April 21, 2022 Laval, Québec Parks Canada Agency
Fighting biodiversity loss and climate change starts with protecting nature. That includes ensuring that our cities and infrastructure allow animals and plants to thrive, instead of cutting them off from habitat. No one wants to see wildlife unable to cross a highway to get to a wetland, or migrating birds with no trees to rest in along their flight. Ecological corridors are integral to effective nature protection because they support the movement of species between conserved areas, allowing them to interact and find habitat. They also allow other natural processes, like pollination, to occur across the broader landscape while giving people the opportunity to responsibly develop liveable communities that co-exist with nature and give it the best chance to thrive.
Today, the Honourable Steven Guilbeault, Minister of Environment and Climate Change and Minister responsible for Parks Canada, announced the launch of the National Program for Ecological Corridors. With an investment of $60.6 million over five years, the Parks Canada-led program will support and enable other jurisdictions and organizations to develop better ecological connections between protected and conserved areas, which will benefit the environment and all Canadians.
Many great examples of ecological corridors already exist across Canada. The Cootes to Escarpment EcoPark System provides crucial connectivity near urban centres in Ontario, and protects species such as Blanding’s turtles, monarch butterflies, and woodland voles. On the other side of the country, Kootenay Connect in British Columbia enhances and connects habitats in four biodiversity hotspots especially important for grizzly bears.
Parks Canada will collaborate with other levels of government and a wide range of partners, experts, and stakeholders to develop criteria and map areas where these corridors would have the greatest positive effects for biodiversity conservation in key areas across Canada. This will include working with Indigenous partners to ensure that the program is informed by Indigenous Knowledge and contributes to reconciliation, through land stewardship and connection opportunities.
Parks Canada’s National Program for Ecological Corridors is supported by the historic $2.3 billion investment in Canada’s natural legacy announced in Budget 2021. This program will accelerate action to reduce biodiversity loss, protect ecosystems, and help Canada adapt to climate change.
“With the right planning, we can make sure that our cities, highways, and infrastructure make space for nature, instead of cutting it off. Linking conserved areas in Canada gives a huge boost to the conservation of biodiversity. The National Program for Ecological Corridors is an exciting new federal initiative because it gives diverse species the best chance to survive and thrive by applying the best Traditional Knowledge and science. We’re taking action today with Indigenous peoples, experts and stakeholders to support healthier ecosystems. It’s the key to our plan of fighting the twin crises of biodiversity loss and climate change.”
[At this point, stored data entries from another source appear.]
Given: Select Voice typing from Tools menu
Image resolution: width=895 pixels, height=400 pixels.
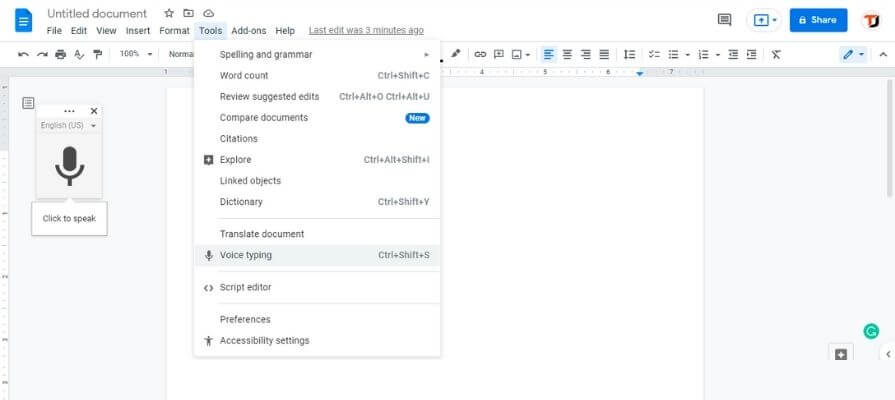Looking at the screenshot, I should tap(245, 255).
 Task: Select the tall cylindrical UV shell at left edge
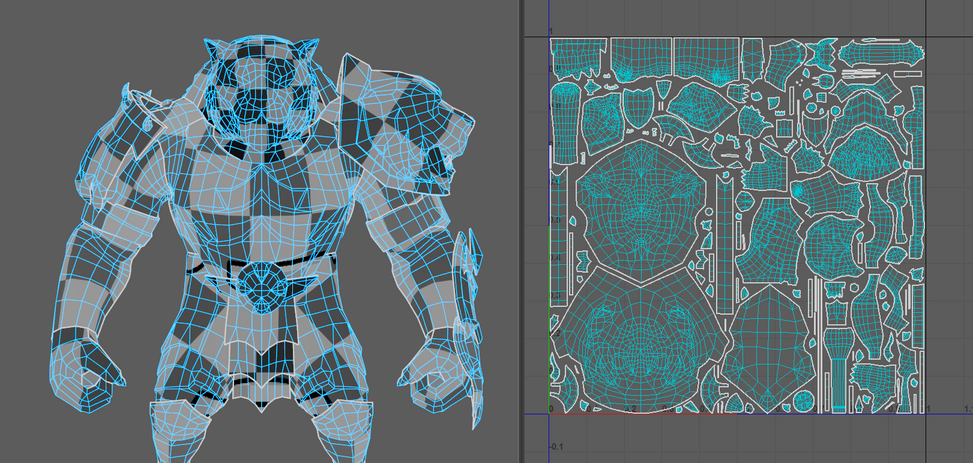(567, 120)
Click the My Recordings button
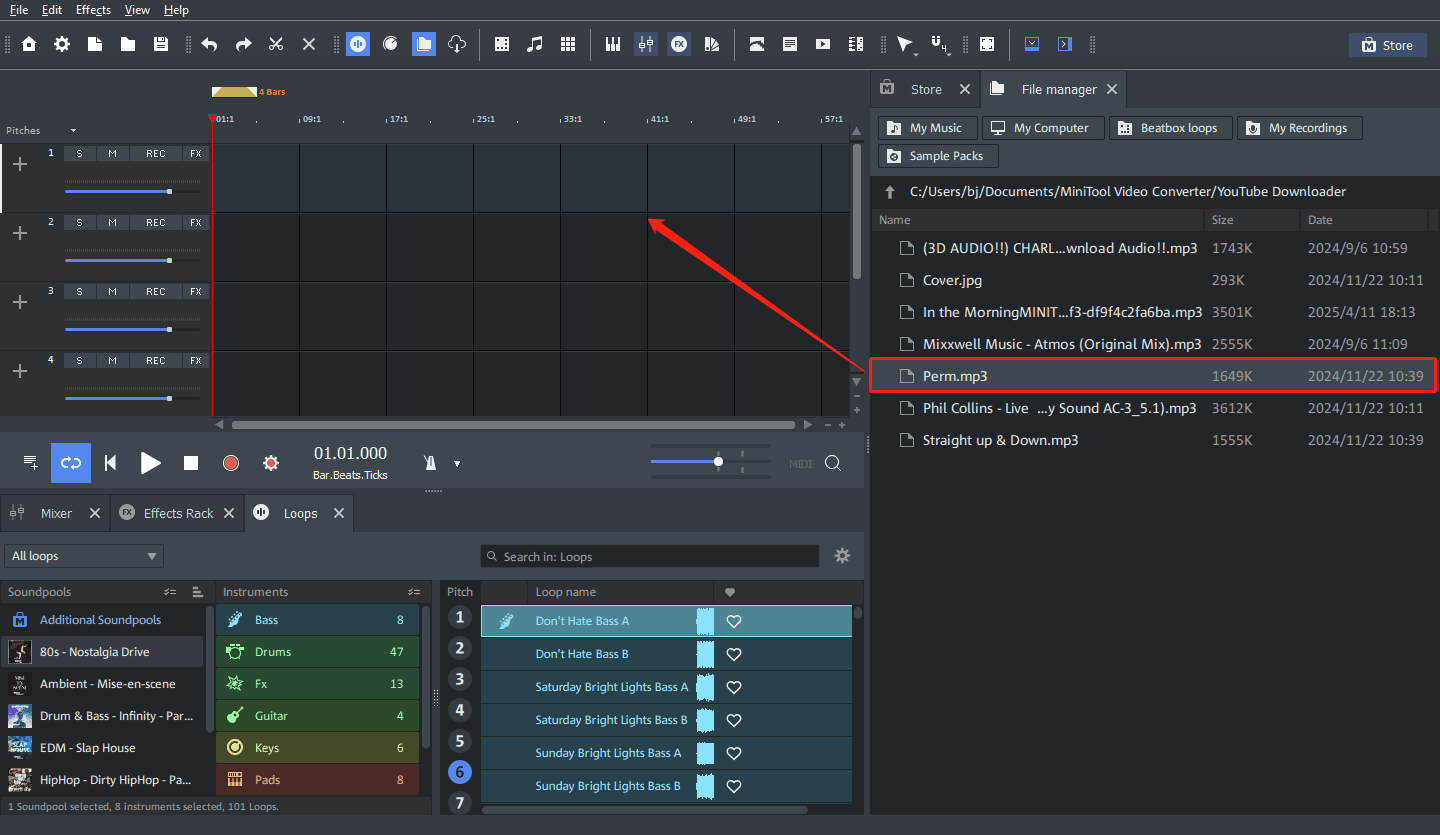The image size is (1440, 835). (1298, 128)
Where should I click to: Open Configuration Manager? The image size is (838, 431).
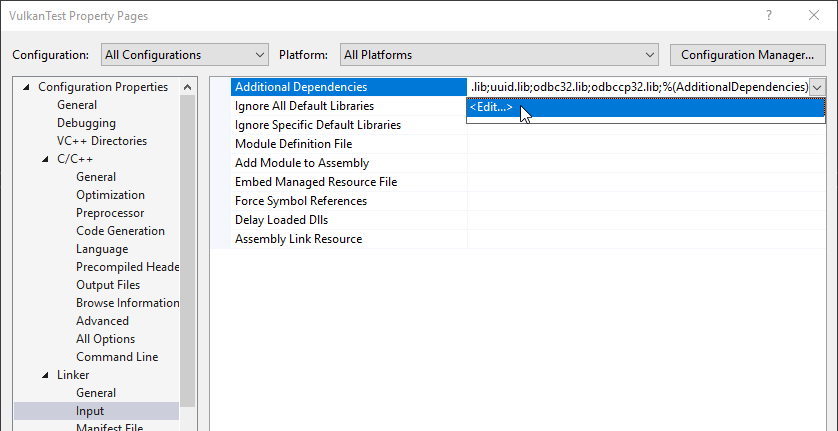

The Honourable Steven Guilbeault,
Minister of Environment and Climate Change and Minister responsible for Parks Canada
"The Ecological Corridors Program through Parks Canada is vitally important to protect and grow our natural heritage across the country. Canada is rich with biodiversity, but we must work hard to protect nature for generations to come. This major investment in conservation is a significant stride toward halting and reversing biodiversity loss in Canada. Today's announcement is another example of how the Government of Canada is investing in our environment, our communities and in the fight against climate change."
The Honourable Karina Gould
Minister of Families, Children and Social Development
“Biodiversity conservation and protecting the environment are extremely important to Canadians. By investing in this new program, the Government of Canada commits to working in close collaboration with Indigenous communities and key partners to connect our landscape in ways that benefit nature while making our communities more liveable. This exciting new work supports on-the-ground conservation initiatives and makes Canada more resilient to the changing climate for future generations.”
Member of Parliament for Toronto – Danforth and Parliamentary Secretary to the Minister of Natural Resources and Minister of Environment and Climate Change
Guided by science, Indigenous Knowledge and local perspectives, Canada is committed to conserving 25 per cent of lands, freshwater, and oceans by 2025, and 30 per cent by 2030.
Protected and conserved areas must be connected to allow natural processes to flow and species to move, interact, and find habitat across large landscapes and seascapes.
Ecological corridors provide habitat connection and deliver many other benefits including climate change adaptation, reduced biodiversity loss, sustainable livelihoods for local communities, increased opportunities for people to connect with nature, and promotion of human-wildlife coexistence.
The new National Program for Ecological Corridors complements the recently announced National Urban Parks Program also led by Parks Canada.